Het Nationaal Instituut Nederlands Slavernijverleden en Erfenis (NiNsee), het Herdenkingscomité Slavernijverleden en het Nationaal Slavernijmuseum hebben op 31 oktober een intentieverklaring ondertekend om hun samenwerking te versterken. De drie instituten willen hun krachten bundelen om de kennis, erkenning en maatschappelijke dialoog over het Nederlandse trans-Atlantische slavernijverleden verder te verdiepen.
De instituten benadrukken hun gedeelde missie om te herdenken, begrijpen, doorgeven, helen en herstellen en met oog voor de blijvende impact van het slavernijverleden op de samenleving in Nederland. “Deze intentieverklaring markeert een nieuw hoofdstuk in de samenwerking tussen onze instituten,” zegt Dave Ensberg-Kleijkers, voorzitter van NiNsee. “Door onze kennis, netwerken en maatschappelijke rollen te verbinden, houden we de herinnering en het gesprek over het slavernijverleden levend. Het wordt zo daadwerkelijk een gezamenlijke missie van herdenken, begrijpen, helen en herstellen.”
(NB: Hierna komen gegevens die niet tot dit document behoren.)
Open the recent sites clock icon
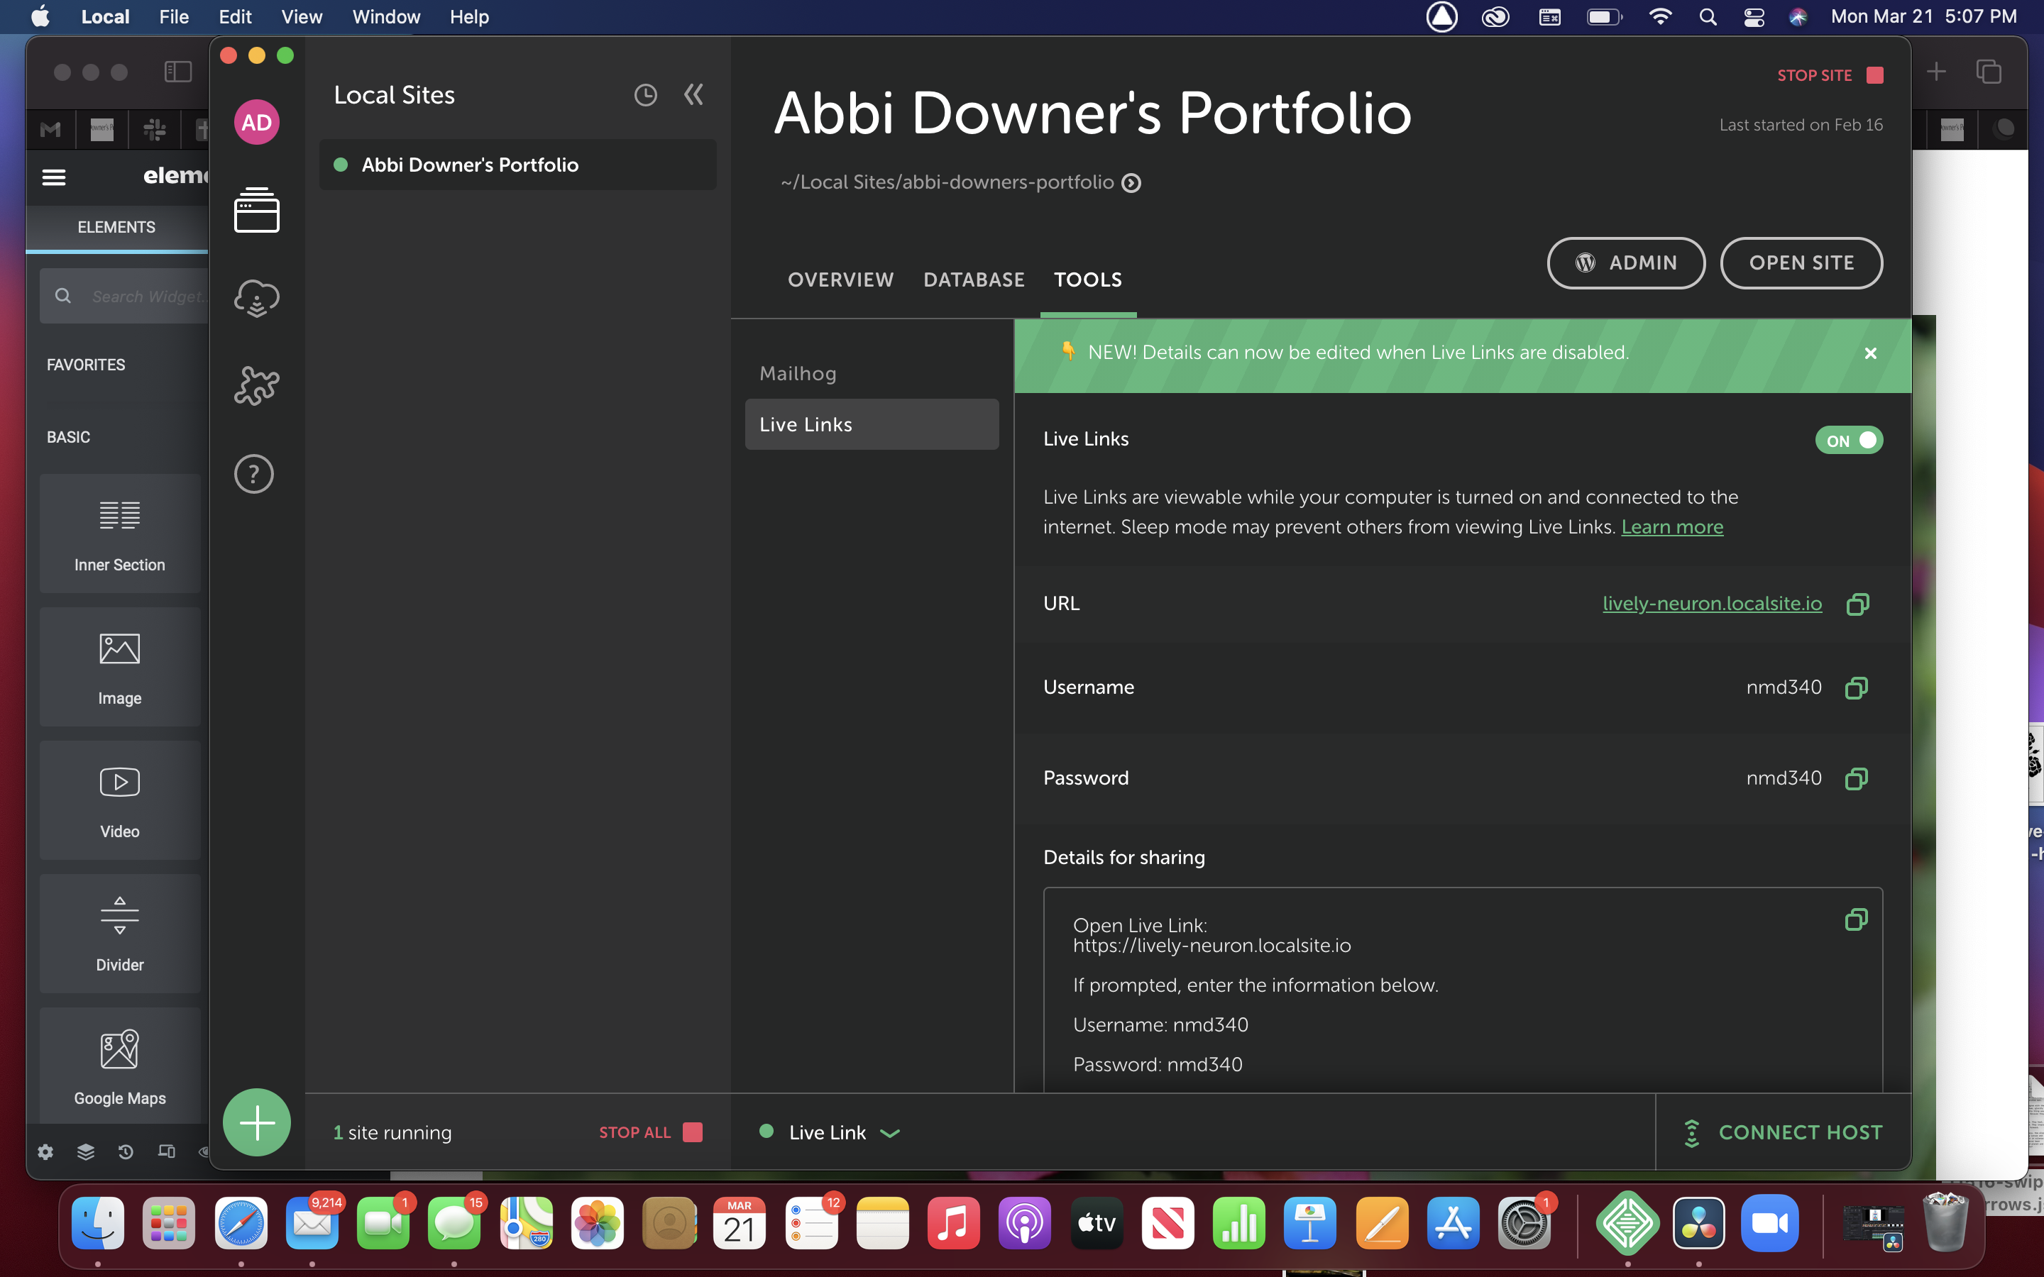Viewport: 2044px width, 1277px height. pyautogui.click(x=645, y=95)
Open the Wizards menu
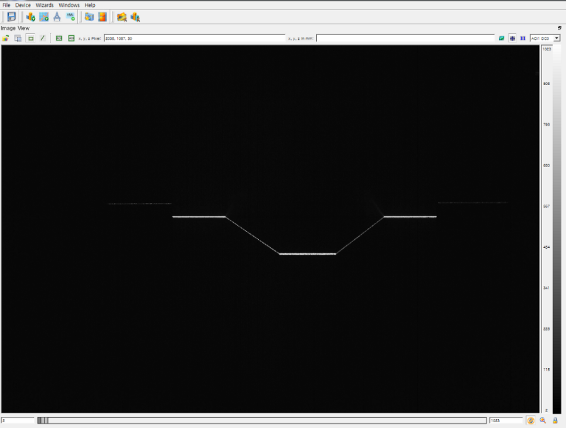This screenshot has height=428, width=566. click(45, 5)
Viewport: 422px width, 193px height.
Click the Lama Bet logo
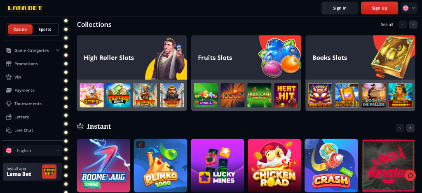[25, 8]
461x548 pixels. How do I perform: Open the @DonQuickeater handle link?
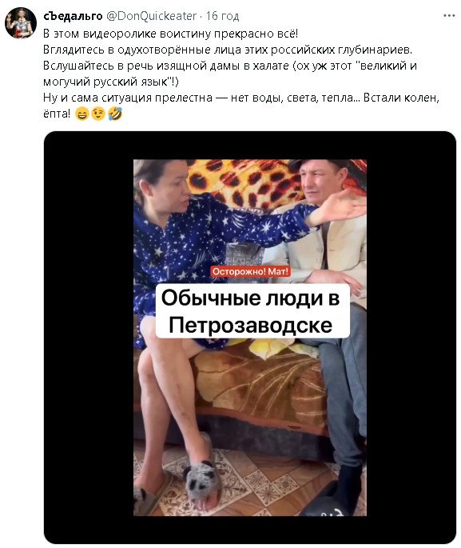(x=151, y=16)
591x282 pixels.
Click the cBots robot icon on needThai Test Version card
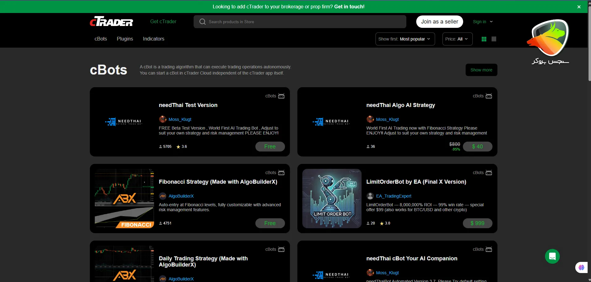pyautogui.click(x=281, y=96)
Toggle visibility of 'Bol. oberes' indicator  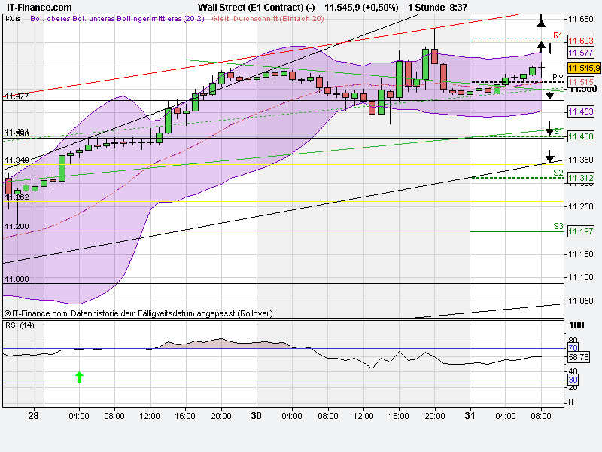coord(52,21)
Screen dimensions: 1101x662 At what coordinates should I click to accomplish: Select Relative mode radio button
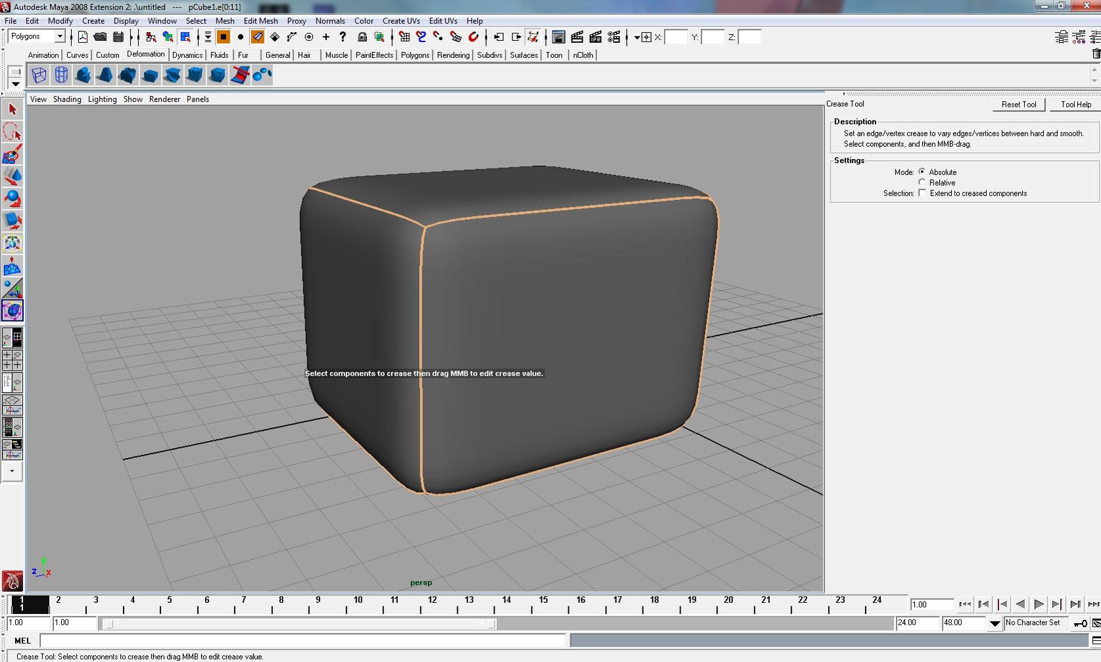[923, 182]

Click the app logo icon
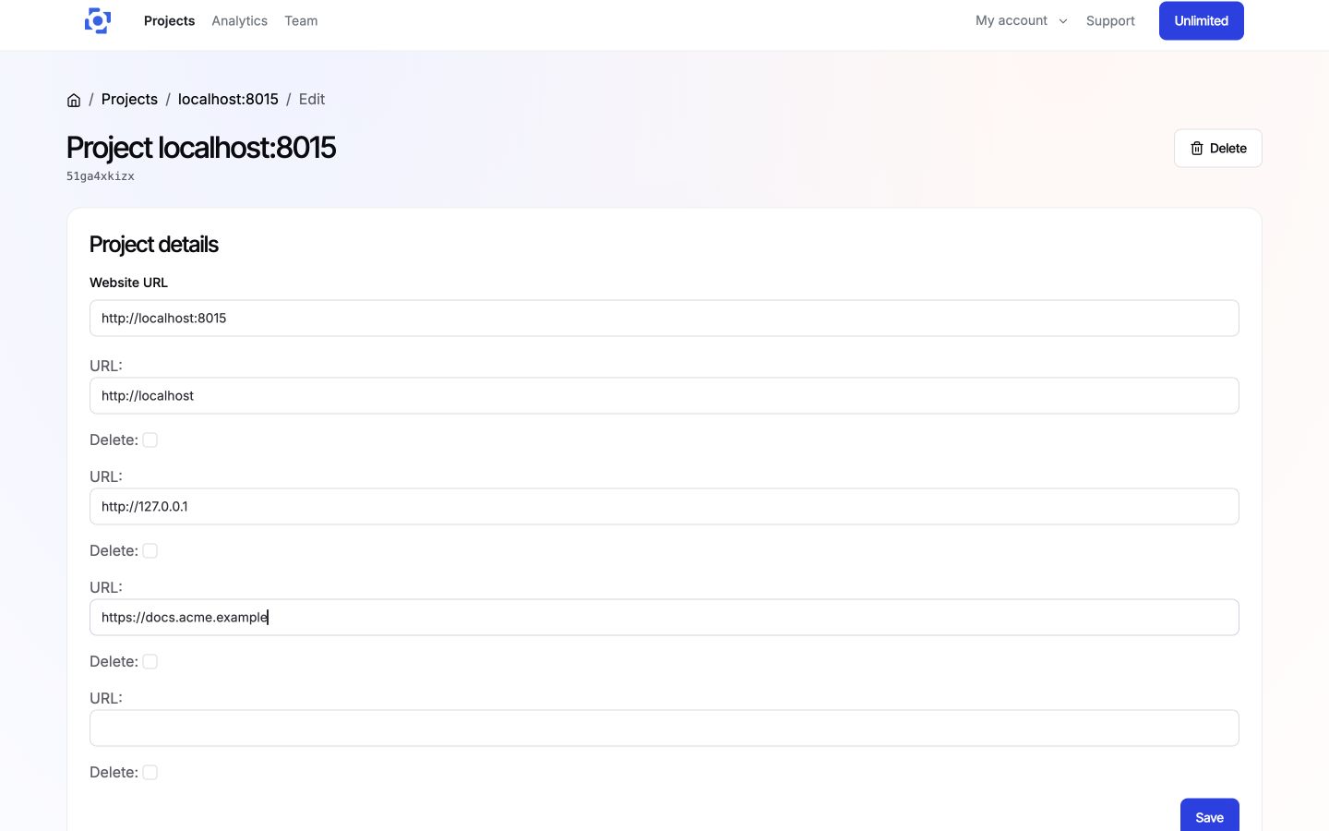(98, 20)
De drie partijen verbinden zich aan gezamenlijke waarden als gelijkwaardigheid, transparantie, wederzijds respect en inclusiviteit. Hoewel iedere instelling haar eigen mandaat en identiteit behoudt, zetten zij in op nauwere afstemming en samenwerking. In de komende periode werken de instituten aan een plan van aanpak waarin de concrete vorm, organisatie en inhoudelijke thema’s verder worden uitgewerkt. Dit plan vormt de basis voor een definitieve samenwerkingsovereenkomst in 2026. “Deze institutionele samenwerking markeert de brug die gerealiseerd wordt tussen verleden, heden en de toekomst,” zegt Franc Weerwind, voorzitter Nationaal Slavernijmuseum.
Met de intentieverklaring willen de drie instituten ook het vertrouwen met het brede publiek versterken en de verbinding verdiepen met gemeenschappen en maatschappelijke organisaties. “De kracht van deze samenwerking zit in de complementariteit van onze rollen. Van herdenken en onderzoeken tot zichtbaar maken en inspireren,” zegt Astrid Elburg, voorzitter van het Herdenkingscomité Slavernijverleden. “Zo dragen we samen bij aan een toekomst waarin kennis, herdenking en dialoog elkaar versterken. Een inclusieve herinneringscultuur begint bij samenwerking.”